One of the composer’s more recent concertos inspired by seascapes near his island home of Sanday, Orkney is Fiddler on the Shore, written for violinist Daniel Hope, who premiered the piece at the 2009 BBC Proms concerts with the Leipzig Gewandhaus Orchestra.
“His music had a romantic and yet robust expression, which was particularly endearing,” Hope wrote in an email. “He was a great composer, a fine musician and a true gent. He also had an extremely wicked sense of humor and a way of looking at the world that was refreshingly original. He’ll be greatly missed.”
Maxwell Davies was born Sept. 8, 1934 in Salford, just outside Manchester. Composing seemed to come naturally for him. He wrote his first pieces in 1942 while still learning to play the piano. Later he studied at the Royal Manchester College of Music, Princeton University and Manchester University, where he helped form a coterie of like-minded composers interested in the latest serial techniques — including Harrison Birtwistle and Alexander Goehr — known as the New Music Manchester group.

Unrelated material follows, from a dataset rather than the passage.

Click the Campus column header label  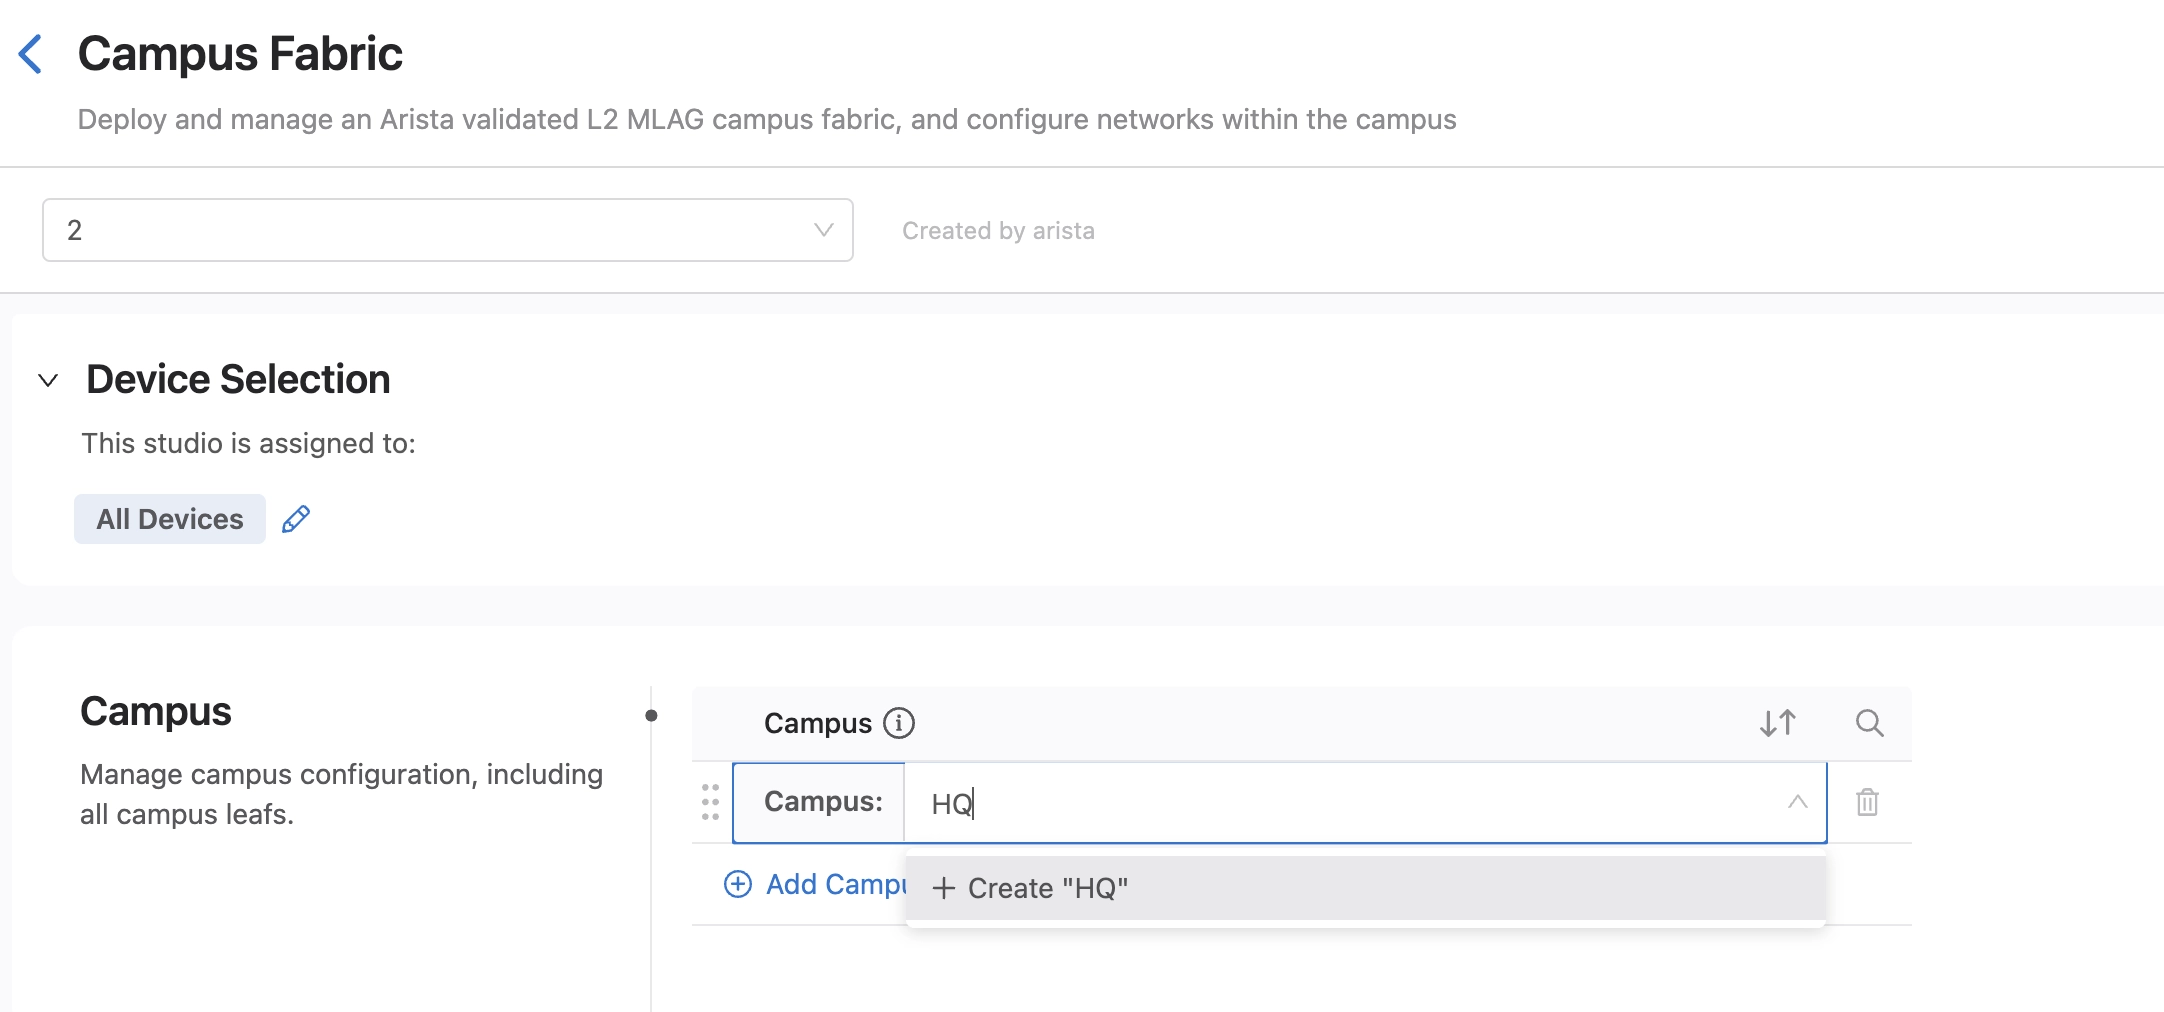817,723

With a keen ear on the popular modernists of the times, such as Pierre Boulez, Maxwell Davies was also deeply influenced by the masters of the past, especially choral music from the English Renaissance. In 1962 he began in earnest the composing of his opera Taverner, inspired by 16th-century composer John Taverner. The music and ideas in the opera folded back on themselves and triggered a period of “parody and distortion” in his music, as Griffiths describes it.
At this time Maxwell Davies was beginning to earn his first important commissions, including one for the popular Proms concert series in London. He was also finishing up his directorship of music at the Cirencester Grammar School, initiating his longstanding dedication to music education in Britain.

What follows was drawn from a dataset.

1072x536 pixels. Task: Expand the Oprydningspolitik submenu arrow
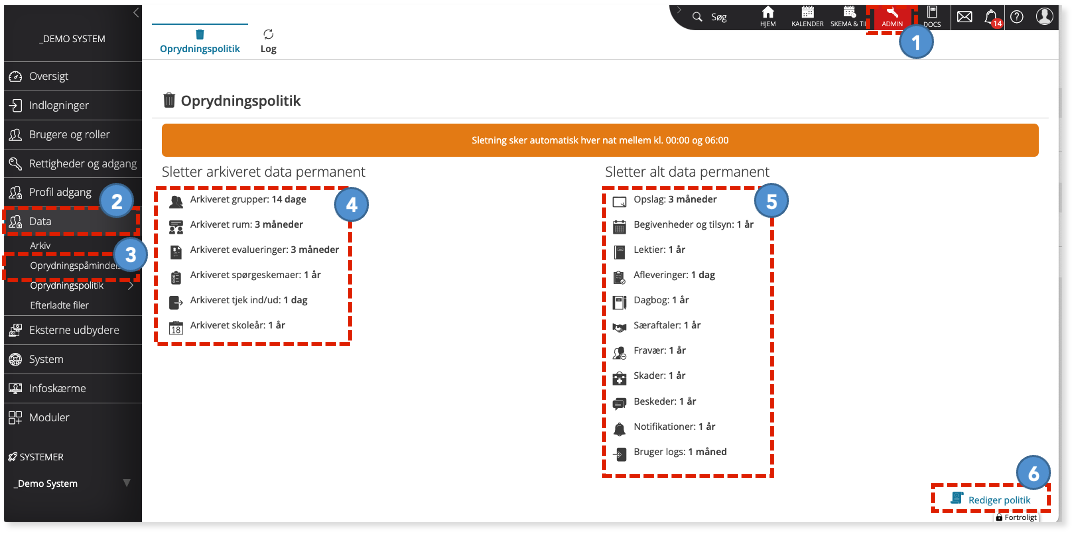pos(131,286)
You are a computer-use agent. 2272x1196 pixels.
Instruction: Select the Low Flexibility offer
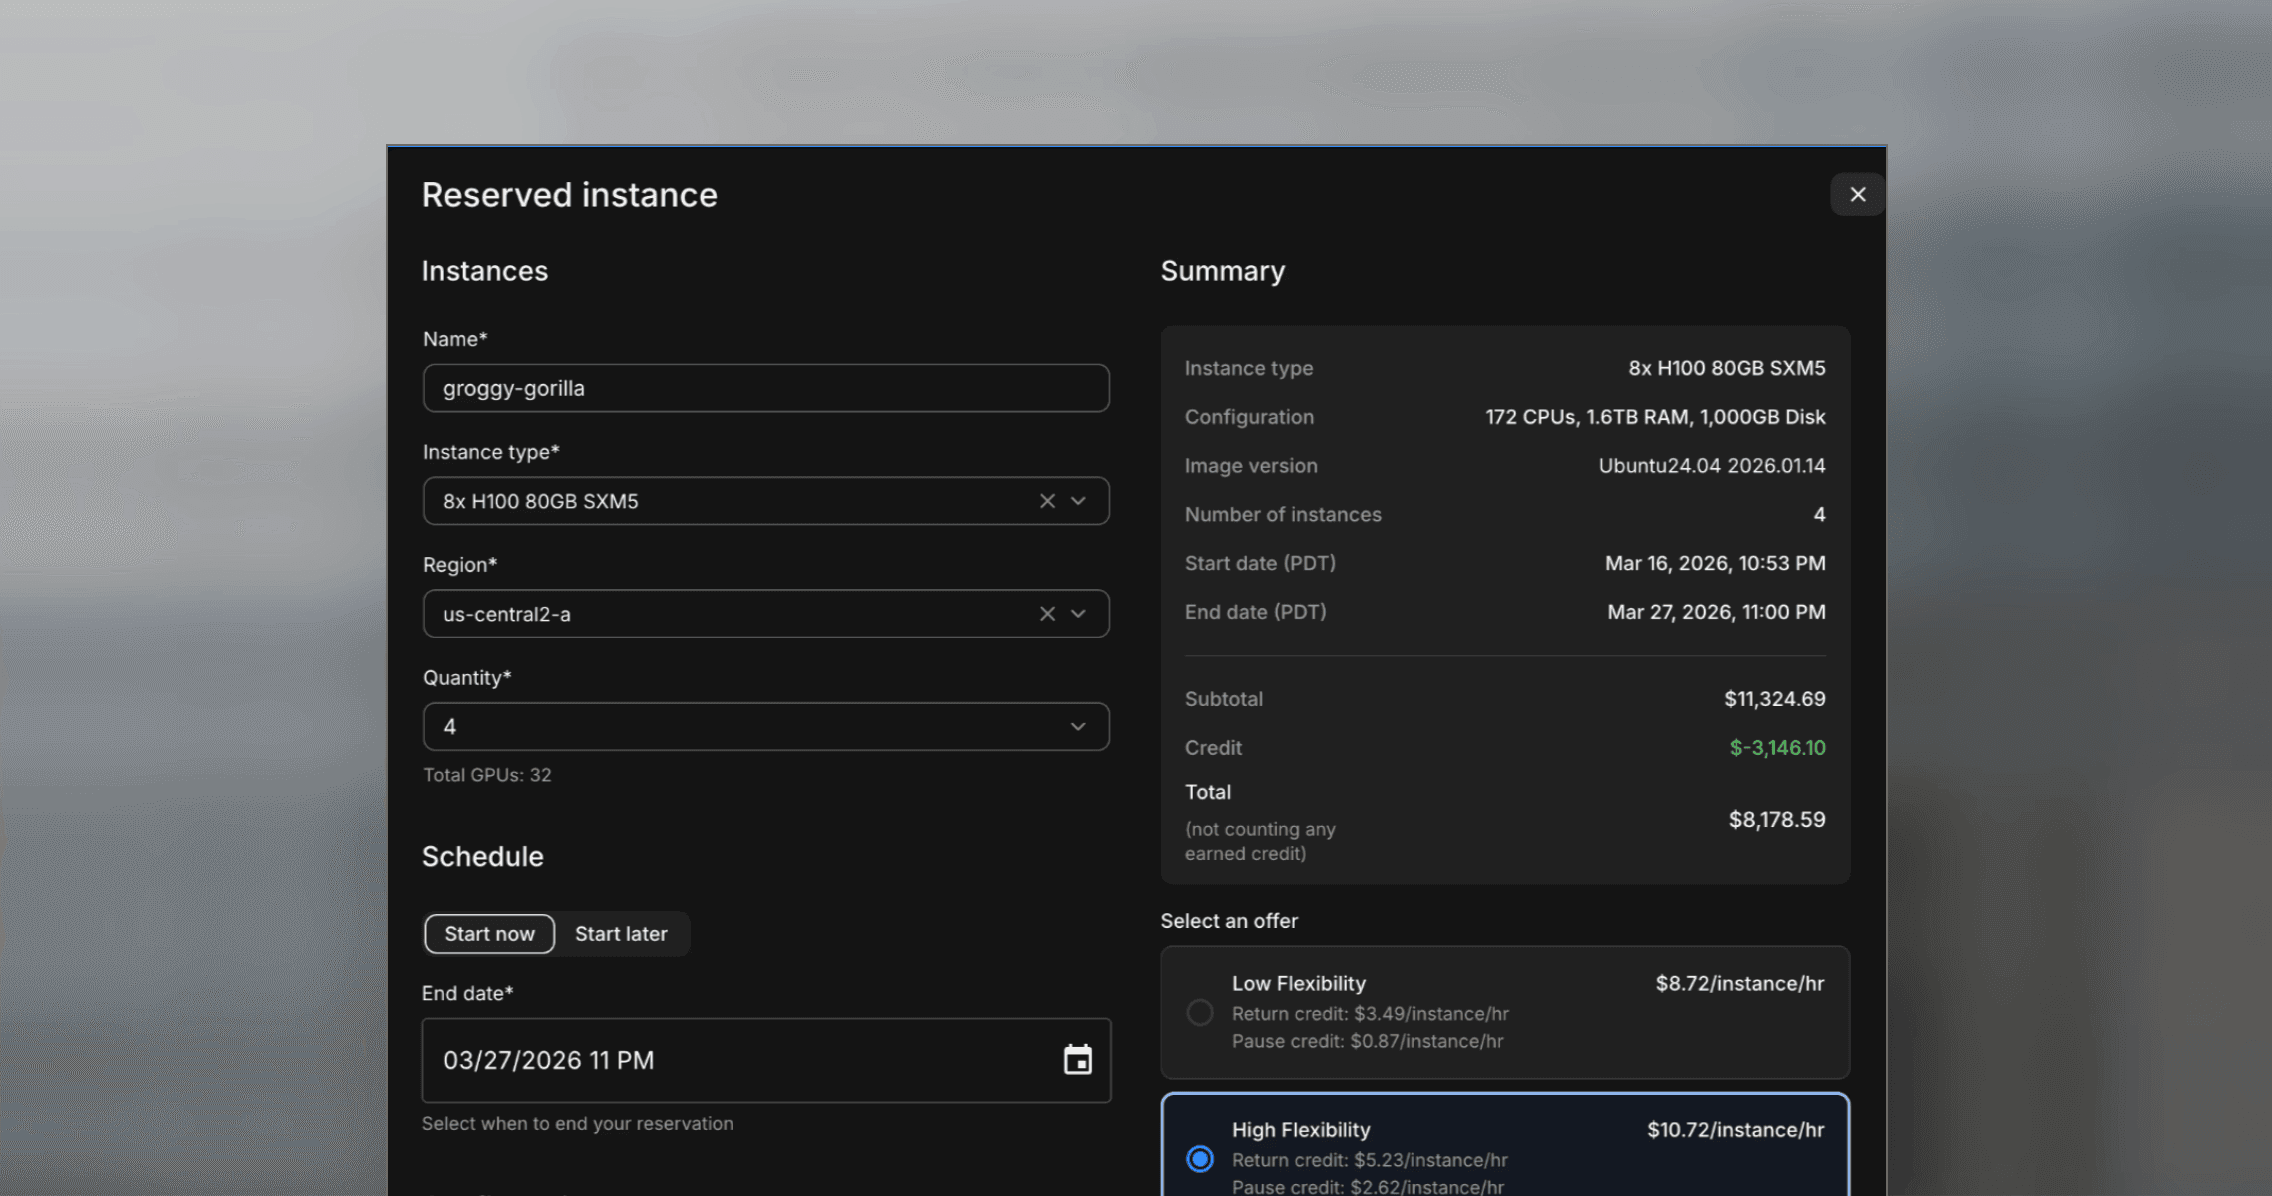coord(1200,1012)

Not everyone took the composer’s music to heart, at least right away. As reported by the BBC, people shouted “rubbish” at the 1969 premiere of his music-theater work Eight Songs for a Mad King. And earlier today in an email Griffiths recalled attending the debut of the composer’s Worldes Blis: Motet for Orchestra, which inspired much of the audience to walk out in protest.
The year 1971 marked a turning point in the composer’s music, coinciding with his move to the austere landscapes of the Orkney Islands. Maxwell Davies began writing music in a more relaxed vein, inspired by his surroundings, in pieces such as the song cycle Stone Litany, the chamber symphony A Mirror of Whitening Light and the solo piano piece Farewell to Stromness, part of The Yellow Cake Revue, a musical protest in cabaret form against uranium mining in the Orkney Islands.

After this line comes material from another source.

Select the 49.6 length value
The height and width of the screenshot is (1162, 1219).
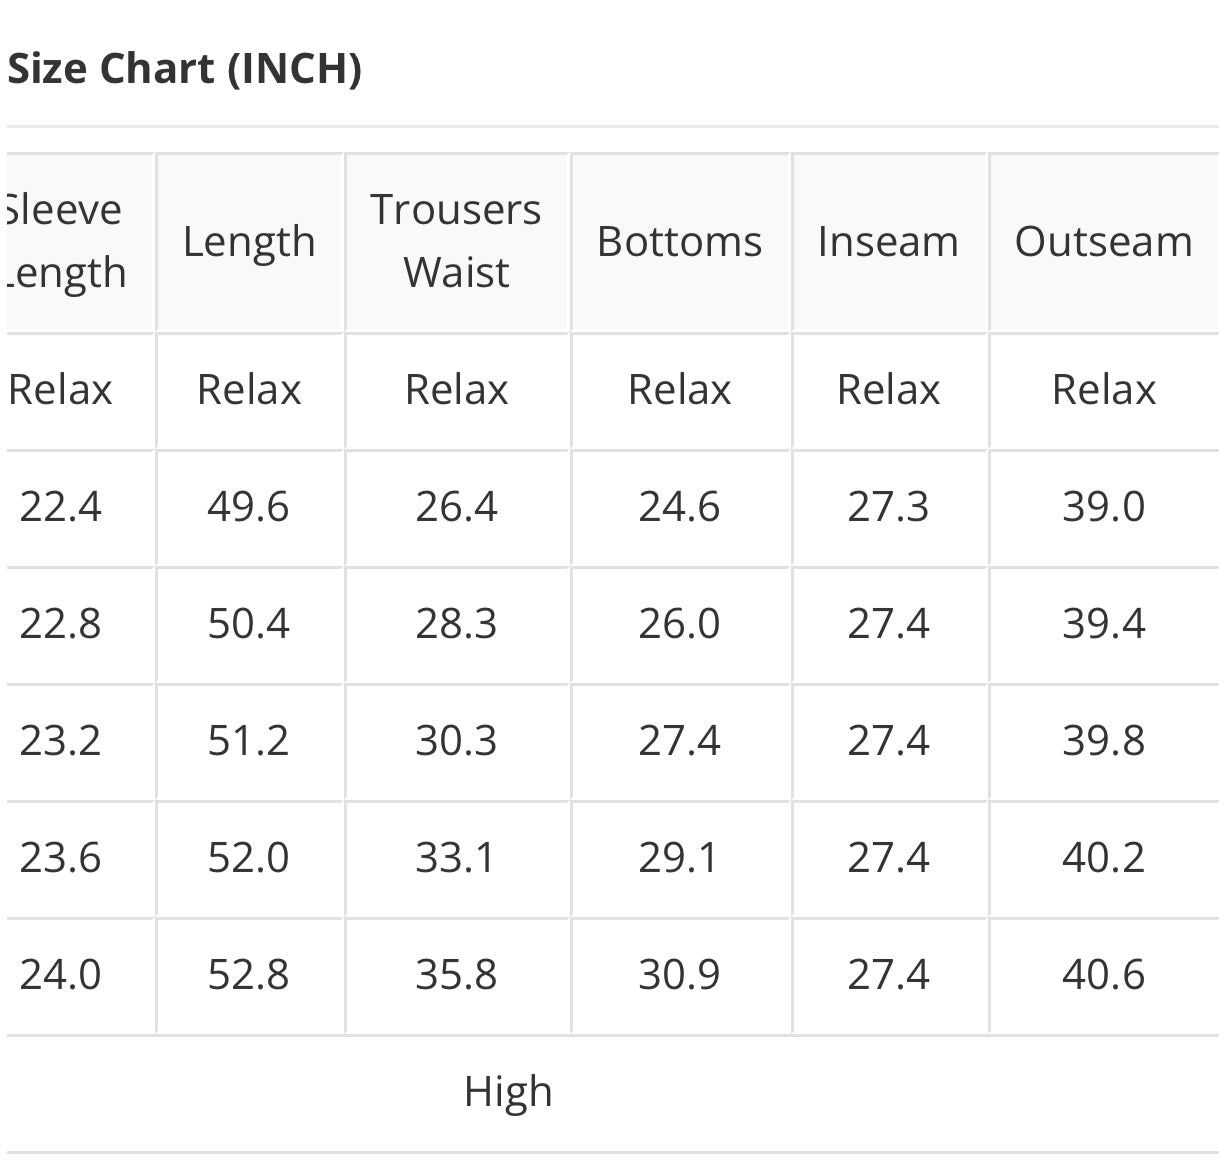point(249,507)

Maxwell Davies was showered with honors, including knighthood in 1987. In 2004 he was appointed Master of the Queen’s Music, a 10-year position, and in 2014 he was made a Member of the Order of the Companions of Honor. The composer also thrived as a conductor, and held positions with the BBC Philharmonic and Royal Philharmonic. He regularly led top orchestras around the world, and for 20 years directed his own chamber ensemble, Fires of London.
Although he lived in a solitary place, Maxwell Davies believed composers should interact with society at large. It was a belief, Griffiths writes, that “took him from working as a school music master when he was in his mid-twenties to serving as Master of the Queen’s Music through his seventies. Answering an evident need, wherever it came from, he could compose a musical play for young children or a birthday ode for the monarch with the same care and relish he brought to a string quartet or an opera.”